§ **Exercise task**
Could you extend the description of the workshop on people's fixed stories, starting after its final sentence?

──────── Supplied text ────────

The workshop will spend time embracing and understanding the concept of peoples’ fixed stories, through non-adversarial communication. This will be done through physical, mental and emotional interactions that allow us to find new ways of connecting to reveal in a caring and loving way, the hidden stories that we carry within. We will practice processes to reveal the story and find ways to get behind it and inside it with a physical practice to release its tension.  We will bring it into awareness through playful games, allowing it to change in a co-creative process, constantly acknowledging the kinetic space between the two.

──────── Source excerpt ────────

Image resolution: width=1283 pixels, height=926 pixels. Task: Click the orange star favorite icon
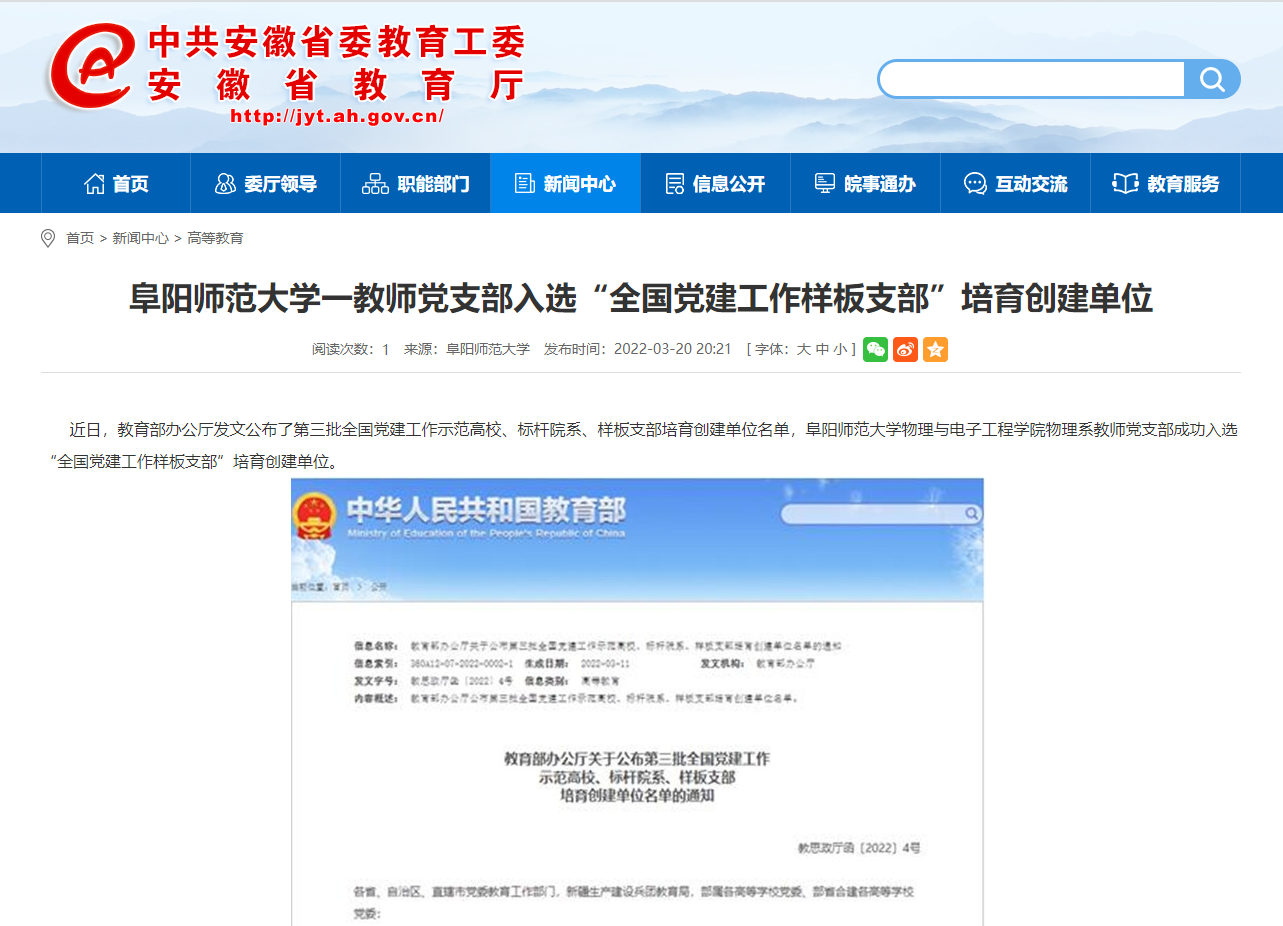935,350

────────

§ **Response to this exercise**
The ultimate goal of this workshop is to leave you with this possibility:

When an adversarial conversation occurs, the most transformative approach would be to ask, “would you be willing to listen to what I am carrying as I put it in the space between us?  Would you be willing to witness it and hold space for it?  It’s mine, not yours.  And even though it might have and edge in your name, it is mine. Would you witness it and help me put it in space so that it doesn’t contract deep inside me where it hardens against you?”  When presented in this way, a person has a chance to witness the communication without being bombarded.  The communication happens with their consent.  It is an entirely different track.   Objective inquiry and the space between are but a few tools for uncovering the unspoken realities between two parties.  Little attention is given to the delicious world that exists between two individuals. It is one of the most powerful tools to transformational change, whether in business or personal relationships. 

Please join us in this transformation.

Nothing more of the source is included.